Internationaliser sa formation à bas prix par le travail collaboratif en ligne

Nombreuses sont les universités à vouloir offrir à leurs étudiants des expériences interculturelles plus riches, mais sans forcément devoir gérer les contraintes liées aux séjours à l’étranger. À cette fin, les avancées technologiques ouvrent des possibilités intéressantes en termes de discussions (synchrones ou asynchrones) et de réalisation de travaux communs. On les retrouve sous différentes appellations : Collaborative online international learning (COIL), online cultural exchange, virtual exchange, globally networked learning, telecollaboration.

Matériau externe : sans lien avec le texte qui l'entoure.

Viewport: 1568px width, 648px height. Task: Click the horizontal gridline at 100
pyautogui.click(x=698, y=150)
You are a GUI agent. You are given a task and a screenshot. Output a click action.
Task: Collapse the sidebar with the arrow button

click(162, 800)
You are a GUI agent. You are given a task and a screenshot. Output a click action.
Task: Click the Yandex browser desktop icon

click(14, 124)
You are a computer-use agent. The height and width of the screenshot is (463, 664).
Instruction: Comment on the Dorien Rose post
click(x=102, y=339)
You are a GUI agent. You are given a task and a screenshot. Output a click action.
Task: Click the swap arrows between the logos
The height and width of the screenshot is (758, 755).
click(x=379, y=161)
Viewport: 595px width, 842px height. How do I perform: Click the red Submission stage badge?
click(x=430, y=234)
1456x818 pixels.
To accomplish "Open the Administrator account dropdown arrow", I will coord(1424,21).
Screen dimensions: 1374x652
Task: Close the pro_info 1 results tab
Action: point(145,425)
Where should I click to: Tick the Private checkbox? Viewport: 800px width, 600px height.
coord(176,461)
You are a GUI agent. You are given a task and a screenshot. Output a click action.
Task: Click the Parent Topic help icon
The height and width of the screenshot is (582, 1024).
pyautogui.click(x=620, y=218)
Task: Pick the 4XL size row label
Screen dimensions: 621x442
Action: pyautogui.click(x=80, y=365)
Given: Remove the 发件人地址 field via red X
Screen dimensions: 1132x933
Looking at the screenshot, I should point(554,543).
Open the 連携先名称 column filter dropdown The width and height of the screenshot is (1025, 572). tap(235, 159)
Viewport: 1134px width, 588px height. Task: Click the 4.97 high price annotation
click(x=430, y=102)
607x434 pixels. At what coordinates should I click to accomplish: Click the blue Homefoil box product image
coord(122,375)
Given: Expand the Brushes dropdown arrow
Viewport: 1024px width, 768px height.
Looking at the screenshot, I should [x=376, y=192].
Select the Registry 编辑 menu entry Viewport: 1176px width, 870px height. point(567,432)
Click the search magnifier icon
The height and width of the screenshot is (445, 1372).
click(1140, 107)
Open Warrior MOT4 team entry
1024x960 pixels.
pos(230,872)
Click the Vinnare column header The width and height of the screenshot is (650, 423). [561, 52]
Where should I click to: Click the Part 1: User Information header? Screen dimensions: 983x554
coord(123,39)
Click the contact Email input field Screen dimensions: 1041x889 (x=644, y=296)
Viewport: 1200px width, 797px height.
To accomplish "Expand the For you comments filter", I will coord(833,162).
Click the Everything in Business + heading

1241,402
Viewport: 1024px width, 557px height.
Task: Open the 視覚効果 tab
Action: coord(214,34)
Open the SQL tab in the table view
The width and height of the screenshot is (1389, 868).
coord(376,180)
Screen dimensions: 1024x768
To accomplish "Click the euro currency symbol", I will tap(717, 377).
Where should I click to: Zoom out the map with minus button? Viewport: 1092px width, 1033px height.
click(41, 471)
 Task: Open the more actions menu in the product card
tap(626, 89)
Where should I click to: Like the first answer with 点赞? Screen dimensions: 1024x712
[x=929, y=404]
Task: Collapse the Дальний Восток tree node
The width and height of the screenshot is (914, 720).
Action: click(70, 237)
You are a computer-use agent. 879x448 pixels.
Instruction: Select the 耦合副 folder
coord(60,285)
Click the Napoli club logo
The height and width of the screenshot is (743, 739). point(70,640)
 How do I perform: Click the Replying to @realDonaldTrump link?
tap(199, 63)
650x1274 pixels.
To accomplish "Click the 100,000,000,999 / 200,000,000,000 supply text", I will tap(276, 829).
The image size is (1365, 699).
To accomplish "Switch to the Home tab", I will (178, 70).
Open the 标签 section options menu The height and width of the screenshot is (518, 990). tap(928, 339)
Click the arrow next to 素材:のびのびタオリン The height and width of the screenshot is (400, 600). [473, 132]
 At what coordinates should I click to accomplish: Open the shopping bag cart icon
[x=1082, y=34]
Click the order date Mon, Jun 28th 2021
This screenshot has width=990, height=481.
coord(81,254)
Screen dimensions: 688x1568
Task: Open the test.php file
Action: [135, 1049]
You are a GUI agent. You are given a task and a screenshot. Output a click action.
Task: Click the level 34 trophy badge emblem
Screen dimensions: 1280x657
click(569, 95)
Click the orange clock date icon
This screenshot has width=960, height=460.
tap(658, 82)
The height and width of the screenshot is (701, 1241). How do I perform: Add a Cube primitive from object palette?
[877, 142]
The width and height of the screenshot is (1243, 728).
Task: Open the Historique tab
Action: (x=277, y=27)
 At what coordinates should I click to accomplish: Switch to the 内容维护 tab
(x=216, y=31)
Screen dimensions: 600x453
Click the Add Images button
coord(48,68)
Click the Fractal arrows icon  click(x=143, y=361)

C’est un compte-rendu de pratique de cette nature que propose un récent article d’Inside Higher Ed, faisant état d’expériences de jumelage international par visioconférence. L’une regroupait deux classes de géographie afin de procéder à l’analyse comparative de la géographie de leurs villes respectives. L’autre initiative visait le jumelage de deux classes d’apprentissage de l’allemand.

Les témoignages recueillis dans le cadre de cet article soulèvent bon nombre d’embûches liées à l’organisation d’expériences de ce type, notamment la collaboration à établir avec le professeur étranger ainsi que les difficultés de langues et de décalage horaire. Il souligne également le besoin de support (et d’expérience) à l’échelle institutionnelle, les professeurs devant compter sur un important soutien technologique et sur l’appui de conseillers spécialisés et expérimentés en la matière.

L’article cadre clairement les limites d’une telle expérience : le jumelage ne remplace en rien un séjour à l’étranger et ne devrait en aucun cas être envisagé comme un substitut d’expériences de cette nature. Un responsable met en garde contre le danger d’espérer y développer des compétences tangibles sur le plan interculturel; il souligne plutôt que des expériences de jumelage permettront tout au plus de développer une sensibilité à la dimension interculturelle  (cultural awareness). L’expérience menée dans la classe de géographie fut d’ailleurs riche à cet égard, les étudiants américains ayant été confrontés au sentiment d’hostilité plus ou moins affiché de leurs interlocuteur envers la politique étrangère américaine, aux embûches linguistiques et techniques rencontrées ainsi qu’une perception différente quant au respect des échéanciers.

Pour les étudiants, l’expérience s’est néanmoins révélée enrichissante, bien que parfois frustrante. Dressant un bilan des impacts sur la formation des étudiants, l’un des professeurs responsables conclut en ces termes :“You’re going to go out there in this globalized world and you need to learn how to negociate these things”.